[start of Available data]

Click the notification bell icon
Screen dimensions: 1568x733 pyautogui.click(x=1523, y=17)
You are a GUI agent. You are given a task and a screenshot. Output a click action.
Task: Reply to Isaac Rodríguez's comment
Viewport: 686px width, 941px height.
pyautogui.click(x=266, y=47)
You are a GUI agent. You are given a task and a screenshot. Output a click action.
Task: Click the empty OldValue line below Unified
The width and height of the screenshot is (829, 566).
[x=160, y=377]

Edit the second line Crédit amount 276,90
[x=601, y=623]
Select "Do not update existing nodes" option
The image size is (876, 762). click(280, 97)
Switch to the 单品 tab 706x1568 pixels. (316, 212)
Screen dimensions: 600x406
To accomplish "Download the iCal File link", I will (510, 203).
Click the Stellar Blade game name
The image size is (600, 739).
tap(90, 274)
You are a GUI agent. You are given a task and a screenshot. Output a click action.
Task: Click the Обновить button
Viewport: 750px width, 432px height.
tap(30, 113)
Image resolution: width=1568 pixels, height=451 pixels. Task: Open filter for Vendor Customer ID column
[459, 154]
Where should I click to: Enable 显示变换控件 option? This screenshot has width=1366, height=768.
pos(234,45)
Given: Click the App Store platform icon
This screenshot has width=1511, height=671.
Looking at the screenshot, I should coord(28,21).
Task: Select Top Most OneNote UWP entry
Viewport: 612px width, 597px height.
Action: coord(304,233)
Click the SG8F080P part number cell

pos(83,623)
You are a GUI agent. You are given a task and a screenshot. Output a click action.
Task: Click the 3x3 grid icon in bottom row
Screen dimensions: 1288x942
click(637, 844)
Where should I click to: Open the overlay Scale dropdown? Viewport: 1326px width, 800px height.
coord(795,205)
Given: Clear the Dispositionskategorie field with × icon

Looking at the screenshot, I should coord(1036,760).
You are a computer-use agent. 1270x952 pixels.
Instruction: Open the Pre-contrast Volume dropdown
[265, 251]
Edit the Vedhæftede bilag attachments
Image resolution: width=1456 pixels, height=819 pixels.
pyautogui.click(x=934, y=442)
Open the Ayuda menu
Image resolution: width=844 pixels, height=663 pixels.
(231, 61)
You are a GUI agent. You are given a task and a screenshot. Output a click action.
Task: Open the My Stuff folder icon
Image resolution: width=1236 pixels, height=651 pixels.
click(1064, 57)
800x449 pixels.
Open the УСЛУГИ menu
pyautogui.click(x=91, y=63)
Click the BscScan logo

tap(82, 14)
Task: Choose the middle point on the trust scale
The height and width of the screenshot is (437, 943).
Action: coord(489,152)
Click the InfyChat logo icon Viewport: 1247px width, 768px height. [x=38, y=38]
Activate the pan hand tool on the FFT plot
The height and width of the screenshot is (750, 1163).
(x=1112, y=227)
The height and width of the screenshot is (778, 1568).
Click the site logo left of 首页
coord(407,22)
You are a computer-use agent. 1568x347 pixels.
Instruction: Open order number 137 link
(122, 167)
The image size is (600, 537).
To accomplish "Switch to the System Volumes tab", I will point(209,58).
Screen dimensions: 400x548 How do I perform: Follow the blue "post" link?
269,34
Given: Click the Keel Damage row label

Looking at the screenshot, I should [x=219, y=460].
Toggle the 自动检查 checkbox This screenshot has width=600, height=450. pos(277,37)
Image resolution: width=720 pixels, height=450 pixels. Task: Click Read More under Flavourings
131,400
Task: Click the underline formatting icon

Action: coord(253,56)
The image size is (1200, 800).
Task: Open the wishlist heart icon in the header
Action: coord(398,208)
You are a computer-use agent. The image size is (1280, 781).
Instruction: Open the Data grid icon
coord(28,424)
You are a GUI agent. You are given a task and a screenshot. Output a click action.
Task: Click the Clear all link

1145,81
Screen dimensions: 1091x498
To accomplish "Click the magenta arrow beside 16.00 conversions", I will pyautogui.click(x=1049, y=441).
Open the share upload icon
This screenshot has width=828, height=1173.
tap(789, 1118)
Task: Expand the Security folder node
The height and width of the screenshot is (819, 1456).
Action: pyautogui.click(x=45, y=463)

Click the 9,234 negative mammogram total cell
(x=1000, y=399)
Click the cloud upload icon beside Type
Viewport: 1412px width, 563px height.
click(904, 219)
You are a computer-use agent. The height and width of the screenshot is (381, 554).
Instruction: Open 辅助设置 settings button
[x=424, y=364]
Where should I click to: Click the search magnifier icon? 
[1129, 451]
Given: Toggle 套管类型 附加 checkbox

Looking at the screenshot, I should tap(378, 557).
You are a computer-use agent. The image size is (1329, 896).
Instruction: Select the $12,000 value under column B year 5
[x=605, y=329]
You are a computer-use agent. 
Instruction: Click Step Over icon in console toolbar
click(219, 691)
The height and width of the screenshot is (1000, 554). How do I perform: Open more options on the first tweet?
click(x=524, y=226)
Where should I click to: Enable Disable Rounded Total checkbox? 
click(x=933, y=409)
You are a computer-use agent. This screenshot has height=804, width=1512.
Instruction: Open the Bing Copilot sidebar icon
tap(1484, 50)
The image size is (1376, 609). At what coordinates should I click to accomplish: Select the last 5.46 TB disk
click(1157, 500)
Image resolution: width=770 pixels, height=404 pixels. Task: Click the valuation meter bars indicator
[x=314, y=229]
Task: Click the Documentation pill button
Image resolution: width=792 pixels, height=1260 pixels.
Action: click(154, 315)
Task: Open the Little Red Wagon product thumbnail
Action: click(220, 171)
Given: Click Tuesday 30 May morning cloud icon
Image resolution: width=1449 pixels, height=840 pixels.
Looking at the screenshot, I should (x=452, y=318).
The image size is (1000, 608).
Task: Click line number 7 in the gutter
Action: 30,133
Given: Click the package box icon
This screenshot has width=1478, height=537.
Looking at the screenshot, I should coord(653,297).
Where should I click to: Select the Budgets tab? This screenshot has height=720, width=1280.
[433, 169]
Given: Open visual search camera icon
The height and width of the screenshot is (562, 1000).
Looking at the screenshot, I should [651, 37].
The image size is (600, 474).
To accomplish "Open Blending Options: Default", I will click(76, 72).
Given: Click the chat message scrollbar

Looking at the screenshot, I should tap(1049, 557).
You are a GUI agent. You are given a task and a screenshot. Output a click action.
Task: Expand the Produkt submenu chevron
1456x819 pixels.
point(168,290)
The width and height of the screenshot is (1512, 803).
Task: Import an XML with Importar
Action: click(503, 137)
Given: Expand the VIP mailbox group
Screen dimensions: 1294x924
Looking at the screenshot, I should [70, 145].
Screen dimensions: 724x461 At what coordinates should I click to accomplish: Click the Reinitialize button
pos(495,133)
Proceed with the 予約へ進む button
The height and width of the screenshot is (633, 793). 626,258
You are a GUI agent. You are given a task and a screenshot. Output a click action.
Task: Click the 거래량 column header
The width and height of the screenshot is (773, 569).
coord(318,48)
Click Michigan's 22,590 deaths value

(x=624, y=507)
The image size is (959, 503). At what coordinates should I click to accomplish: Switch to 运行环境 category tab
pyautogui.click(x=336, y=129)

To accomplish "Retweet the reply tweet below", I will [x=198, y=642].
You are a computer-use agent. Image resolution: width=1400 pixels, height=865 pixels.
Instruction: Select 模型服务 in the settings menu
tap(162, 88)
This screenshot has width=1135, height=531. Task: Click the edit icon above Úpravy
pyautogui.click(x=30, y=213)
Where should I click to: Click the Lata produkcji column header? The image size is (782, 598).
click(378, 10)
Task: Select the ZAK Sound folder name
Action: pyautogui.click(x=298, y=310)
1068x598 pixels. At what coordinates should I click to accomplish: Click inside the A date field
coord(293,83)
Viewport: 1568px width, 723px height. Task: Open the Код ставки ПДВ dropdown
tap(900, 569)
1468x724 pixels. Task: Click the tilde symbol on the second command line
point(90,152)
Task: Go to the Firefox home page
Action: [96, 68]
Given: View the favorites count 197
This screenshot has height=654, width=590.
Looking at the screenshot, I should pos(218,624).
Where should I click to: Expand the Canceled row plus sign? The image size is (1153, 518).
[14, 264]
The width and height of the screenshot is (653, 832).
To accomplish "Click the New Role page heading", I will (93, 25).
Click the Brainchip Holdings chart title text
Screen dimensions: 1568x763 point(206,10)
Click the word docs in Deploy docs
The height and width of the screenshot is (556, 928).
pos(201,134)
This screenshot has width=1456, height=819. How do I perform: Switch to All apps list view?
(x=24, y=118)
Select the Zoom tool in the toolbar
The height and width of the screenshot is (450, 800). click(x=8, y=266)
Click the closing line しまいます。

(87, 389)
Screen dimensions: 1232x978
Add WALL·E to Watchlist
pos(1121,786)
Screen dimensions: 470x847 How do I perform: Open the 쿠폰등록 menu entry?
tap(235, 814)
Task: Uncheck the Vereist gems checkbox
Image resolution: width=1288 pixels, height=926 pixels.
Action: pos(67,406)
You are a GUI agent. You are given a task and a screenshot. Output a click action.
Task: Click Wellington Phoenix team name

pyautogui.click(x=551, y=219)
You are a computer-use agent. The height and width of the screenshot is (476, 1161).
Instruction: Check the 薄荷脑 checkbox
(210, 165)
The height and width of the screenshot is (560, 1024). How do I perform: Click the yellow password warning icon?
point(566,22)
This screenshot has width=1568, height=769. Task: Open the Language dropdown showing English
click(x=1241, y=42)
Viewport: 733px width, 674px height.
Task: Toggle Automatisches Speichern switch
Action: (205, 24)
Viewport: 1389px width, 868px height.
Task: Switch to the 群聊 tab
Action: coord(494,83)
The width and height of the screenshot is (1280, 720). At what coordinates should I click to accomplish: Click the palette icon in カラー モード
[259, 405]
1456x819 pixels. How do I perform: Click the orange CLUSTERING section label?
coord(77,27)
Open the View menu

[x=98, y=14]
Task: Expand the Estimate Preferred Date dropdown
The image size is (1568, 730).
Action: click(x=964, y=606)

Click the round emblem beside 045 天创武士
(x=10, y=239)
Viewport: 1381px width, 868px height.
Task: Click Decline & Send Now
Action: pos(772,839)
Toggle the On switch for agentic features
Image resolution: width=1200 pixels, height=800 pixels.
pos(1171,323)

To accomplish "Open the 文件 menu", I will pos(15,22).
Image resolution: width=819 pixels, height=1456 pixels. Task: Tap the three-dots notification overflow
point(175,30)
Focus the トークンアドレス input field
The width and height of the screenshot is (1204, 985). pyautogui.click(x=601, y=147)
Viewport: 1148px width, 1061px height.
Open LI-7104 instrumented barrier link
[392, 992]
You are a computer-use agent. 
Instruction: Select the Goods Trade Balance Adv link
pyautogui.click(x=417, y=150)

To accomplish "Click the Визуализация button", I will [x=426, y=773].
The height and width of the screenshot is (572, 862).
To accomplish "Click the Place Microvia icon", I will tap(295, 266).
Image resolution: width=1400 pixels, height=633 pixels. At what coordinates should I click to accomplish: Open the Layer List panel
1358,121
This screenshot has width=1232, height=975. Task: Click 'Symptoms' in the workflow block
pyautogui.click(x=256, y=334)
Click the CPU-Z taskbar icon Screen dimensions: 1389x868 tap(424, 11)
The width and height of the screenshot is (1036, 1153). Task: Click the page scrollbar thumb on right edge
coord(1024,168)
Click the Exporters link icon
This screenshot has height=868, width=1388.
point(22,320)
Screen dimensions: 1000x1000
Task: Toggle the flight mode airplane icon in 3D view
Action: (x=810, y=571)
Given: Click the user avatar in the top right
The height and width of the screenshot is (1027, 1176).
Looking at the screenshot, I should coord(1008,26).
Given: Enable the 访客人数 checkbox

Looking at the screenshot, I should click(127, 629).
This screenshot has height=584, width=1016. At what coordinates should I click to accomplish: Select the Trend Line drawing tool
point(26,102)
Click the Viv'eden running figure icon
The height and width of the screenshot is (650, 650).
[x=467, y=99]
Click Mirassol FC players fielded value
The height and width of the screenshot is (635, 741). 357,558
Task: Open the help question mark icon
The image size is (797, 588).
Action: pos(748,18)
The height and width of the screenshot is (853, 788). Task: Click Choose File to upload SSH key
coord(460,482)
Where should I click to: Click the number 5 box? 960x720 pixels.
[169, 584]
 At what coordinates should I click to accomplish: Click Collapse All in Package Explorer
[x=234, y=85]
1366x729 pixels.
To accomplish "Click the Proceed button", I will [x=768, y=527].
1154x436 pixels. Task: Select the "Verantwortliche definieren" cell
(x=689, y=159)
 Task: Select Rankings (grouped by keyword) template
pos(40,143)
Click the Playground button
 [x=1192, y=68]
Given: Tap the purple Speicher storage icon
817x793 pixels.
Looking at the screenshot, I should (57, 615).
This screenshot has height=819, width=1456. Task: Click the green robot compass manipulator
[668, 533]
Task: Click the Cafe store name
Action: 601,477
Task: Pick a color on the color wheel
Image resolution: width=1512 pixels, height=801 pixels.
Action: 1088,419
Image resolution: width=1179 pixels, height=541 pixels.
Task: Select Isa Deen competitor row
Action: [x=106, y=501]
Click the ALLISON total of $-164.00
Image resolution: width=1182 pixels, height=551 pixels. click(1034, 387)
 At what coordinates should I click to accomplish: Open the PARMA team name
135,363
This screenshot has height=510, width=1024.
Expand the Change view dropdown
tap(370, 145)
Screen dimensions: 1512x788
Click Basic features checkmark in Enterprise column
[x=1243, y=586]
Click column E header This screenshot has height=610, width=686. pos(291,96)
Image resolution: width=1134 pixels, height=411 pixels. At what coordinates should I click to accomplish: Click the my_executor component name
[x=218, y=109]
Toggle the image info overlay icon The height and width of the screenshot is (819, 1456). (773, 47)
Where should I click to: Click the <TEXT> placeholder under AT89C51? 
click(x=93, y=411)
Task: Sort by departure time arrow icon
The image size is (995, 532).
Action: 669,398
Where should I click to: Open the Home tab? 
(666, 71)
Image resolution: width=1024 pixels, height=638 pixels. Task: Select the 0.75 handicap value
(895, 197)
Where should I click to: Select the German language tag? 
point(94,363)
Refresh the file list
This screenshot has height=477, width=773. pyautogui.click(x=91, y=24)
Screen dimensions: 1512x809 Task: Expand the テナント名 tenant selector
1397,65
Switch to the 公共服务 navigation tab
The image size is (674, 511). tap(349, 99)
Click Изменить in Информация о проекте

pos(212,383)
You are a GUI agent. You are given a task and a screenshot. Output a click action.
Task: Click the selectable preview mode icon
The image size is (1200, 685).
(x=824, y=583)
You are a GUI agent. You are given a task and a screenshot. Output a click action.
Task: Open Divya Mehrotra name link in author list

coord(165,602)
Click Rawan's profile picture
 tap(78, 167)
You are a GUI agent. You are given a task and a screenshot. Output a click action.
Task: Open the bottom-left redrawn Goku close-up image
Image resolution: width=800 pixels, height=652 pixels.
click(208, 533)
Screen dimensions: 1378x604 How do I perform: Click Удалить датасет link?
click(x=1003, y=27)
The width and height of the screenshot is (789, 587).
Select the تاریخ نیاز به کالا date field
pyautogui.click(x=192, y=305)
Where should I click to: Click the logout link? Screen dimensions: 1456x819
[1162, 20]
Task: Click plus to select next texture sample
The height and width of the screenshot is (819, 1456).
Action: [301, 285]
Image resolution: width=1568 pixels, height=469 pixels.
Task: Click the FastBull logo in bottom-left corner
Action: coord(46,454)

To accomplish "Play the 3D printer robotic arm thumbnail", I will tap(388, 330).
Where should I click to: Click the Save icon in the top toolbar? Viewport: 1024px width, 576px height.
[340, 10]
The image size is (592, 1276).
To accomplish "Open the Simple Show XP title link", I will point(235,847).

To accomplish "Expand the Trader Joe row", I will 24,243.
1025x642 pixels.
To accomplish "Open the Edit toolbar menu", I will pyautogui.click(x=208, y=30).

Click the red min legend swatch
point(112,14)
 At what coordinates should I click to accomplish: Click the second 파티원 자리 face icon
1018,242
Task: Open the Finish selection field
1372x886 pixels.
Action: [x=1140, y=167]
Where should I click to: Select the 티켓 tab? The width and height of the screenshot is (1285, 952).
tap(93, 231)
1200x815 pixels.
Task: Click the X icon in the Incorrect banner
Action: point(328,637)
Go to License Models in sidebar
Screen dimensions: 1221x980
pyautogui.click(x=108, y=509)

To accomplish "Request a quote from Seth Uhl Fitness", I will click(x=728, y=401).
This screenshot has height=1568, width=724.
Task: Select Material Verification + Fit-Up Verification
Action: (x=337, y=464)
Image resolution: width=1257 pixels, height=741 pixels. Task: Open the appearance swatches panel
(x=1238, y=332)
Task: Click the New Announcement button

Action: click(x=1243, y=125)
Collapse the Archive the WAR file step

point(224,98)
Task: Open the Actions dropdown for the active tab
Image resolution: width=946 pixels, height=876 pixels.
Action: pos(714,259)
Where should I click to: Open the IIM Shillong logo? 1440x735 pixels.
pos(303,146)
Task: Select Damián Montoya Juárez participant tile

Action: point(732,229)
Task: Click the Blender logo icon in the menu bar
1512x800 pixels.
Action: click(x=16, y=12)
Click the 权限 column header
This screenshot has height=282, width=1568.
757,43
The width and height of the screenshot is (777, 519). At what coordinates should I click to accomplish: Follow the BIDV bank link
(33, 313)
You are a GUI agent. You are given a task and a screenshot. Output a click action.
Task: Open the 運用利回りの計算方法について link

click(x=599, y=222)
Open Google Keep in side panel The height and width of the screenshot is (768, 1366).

[end of Available data]

Copy the records above word for word, from the line with "not update existing" to the line with "tap(90, 274)".

Select "Do not update existing nodes" option
The image size is (876, 762). click(280, 97)
Switch to the 单品 tab 706x1568 pixels. (316, 212)
Screen dimensions: 600x406
To accomplish "Download the iCal File link", I will (510, 203).
Click the Stellar Blade game name
The image size is (600, 739).
tap(90, 274)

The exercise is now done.